Business Day live

Everything we did was focused on or fell under three umbrella goals: safe streets, strong neighbourhoods, a thriving economy. The organising principle was competition – the engine that drives excellent performance. …We wanted to be regarded as possessing unique advantages when compared to other cities and regions. We also wanted ompetition to drive our provision of services, whether we were providing them ourselves or coordinating their provision through private vendors – Stephen Goldsmith.

Many South Africans recognise the face beaming at them from the cover of a biography currently on display in our bookshops.
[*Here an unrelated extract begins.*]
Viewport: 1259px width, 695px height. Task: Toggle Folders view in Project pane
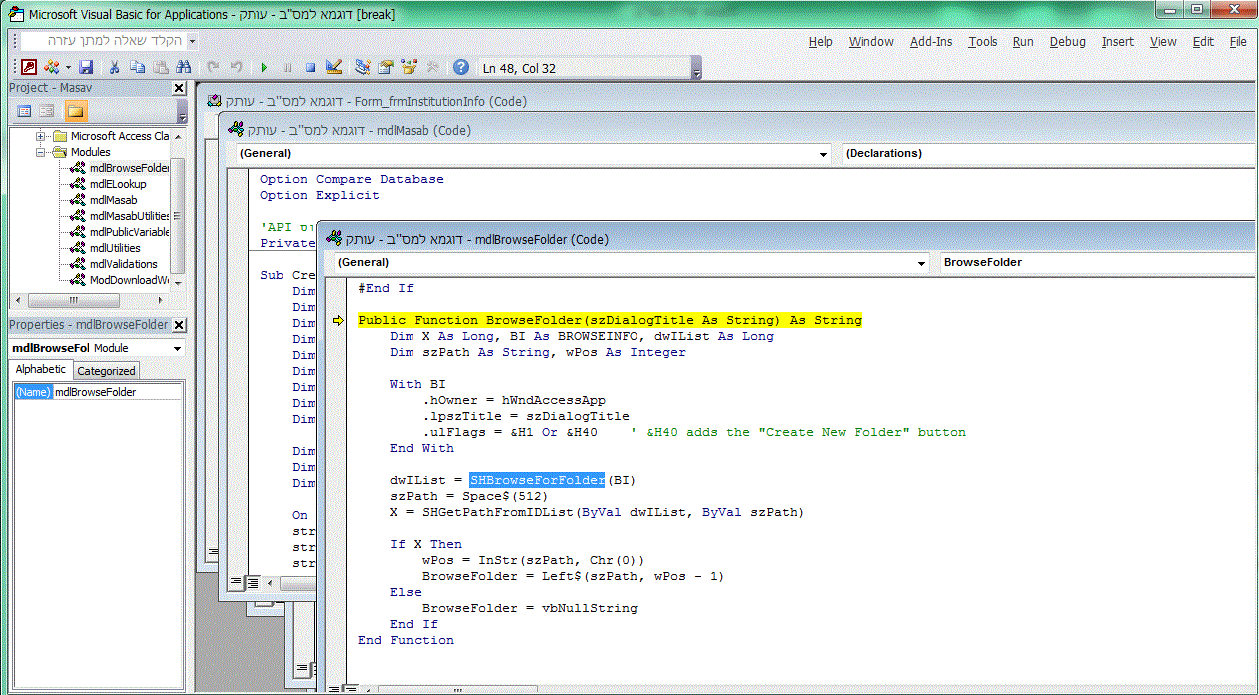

However, while New York mayor Rudolph Giuliani’s inspirational role in the aftermath of 11 September has turned him into a celebrity, it obscures the fact that he is only one of a group of successful mayors who have transformed some key American cities during the past decade.

One of the best documented is Stephen Goldsmith, who, from 1992 onwards, served as mayor of Indianapolis, Indiana, for eight years. His achievements are remarkable: he eliminated city deficits, enhanced services, rebuilt infrastructure, revitalised neighbourhoods, attracted new businesses, created jobs, and reduced crime – all of it while cutting taxes. He and his staff set out to address the problems of Indianapolis on the basis of a clear vision: ‘to prepare the city for the 21st century by reducing the size of government, creating wealth through the marketplace, and rebuilding civility by giving authority back to families, churches, and neighbourhood associations’.

 Small victories

He began by concentrating on small practical victories, and learning from these. An early programme was aimed at privatising the removal and sale of abandoned vehicles. Until then, it had cost the city a significant sum to dispose of 900 vehicles a year. A private company removed 2,300 vehicles and paid the city to do so. People applauded as the vehicles were towed away. These tiny seeds of optimism were eventually nurtured into effective community organisations, and a renewed sense of responsibility for the urban environment among city residents.

Another early test case was privatising the rendering of accounts to the city’s sewer users. Within three years, the benefit to the city in the form of cheaper costs and additional revenue from users not previously billed was $10,6 million a year.

A move to privatise street maintenance was opposed by unionised city employees, until Goldsmith asked them to quote as well. Motivated by the prospect of competition, they submitted the lowest quote, won the tender and actually delivered below it, working 68 per cent more efficiently than they had done while they were employees of the city. The workers were earning more than before, and the city was paying less.

Similar experiences followed in respect of the city’s printing services, waste water purification, airport, prisons, golf courses, vehicle fleet, and public parks. Goldsmith and his team developed a ‘yellow pages test’: if the phone book listed three companies that provided a certain service, the city probably should not be in that business: ‘If there are five florists in Indianapolis, the city probably does not need its own hothouse; if window-cleaning services are booming, why should the city operate its own?’

Between 1992 and 1997 more than 70 city services were opened to competition, either by privatizing them entirely or giving municipal employees a chance to compete with private suppliers.

 

Key issue

The key issue, he discovered, was not whether tasks were performed by public or private institutions. A private monopoly, like the water company, might be less bureaucratic and more efficient than a government monopoly. But without the spur of competition, the difference in price and service would be distinctly unrevolutionary. ‘It was competition, not privatisation, that made the difference. Competition drives private firms – and, we soon discovered, public agencies – to constantly seek ways to reduce costs and improve services.’

An early priority for making Indianapolis more attractive to investors was to reduce the ‘thousand pinpricks’ of regulation, while lowering taxes by controlling public expenditure, and spending the savings on housing, infrastructure, crime prevention, and community development. When he took office, he was appalled to find that Indianapolis’s regulatory code was 2 800 pages long. During his period of office, 157 000 processes and regulations were removed.

Urban communities and their leaderships came to occupy a central position in his approach to urban governance. Previous policies, he concluded, had focused on what government could do on its own while overlooking the individuals, groups, and structures present in each community that could be a large part of the answer.

Resolving urban problems required a joint effort by government, the private sector, and community organisations. Working in these partnerships would help create a sense of ‘municipal citizenship’ among city residents. ‘A strong municipality requires citizens, not merely taxpayers and recipients of public services. … Municipal citizens understand that the health of a city rests upon the degree to which they actuate their duty to the city and each other.’ In so doing, he argues, citizens also empower themselves.

Goldsmith strongly emphasises the importance of community-based organisations. Besides supporting and working with existing neighbourhood organisations, his administration actively created new ones.

‘No amount of government reform will save cities…without the support of active neighbourhood-based organisations, vibrant communities of faith and strong families…Too much government usurps the will of the community, but ineffective government is harmful as well … Vibrant twenty-first century cities…need just enough effective government, but can only succeed if healthy families instil positive values leading to opportunity and a good life.’

There are important lessons for South Africa coming out of Indianapolis and other American cities.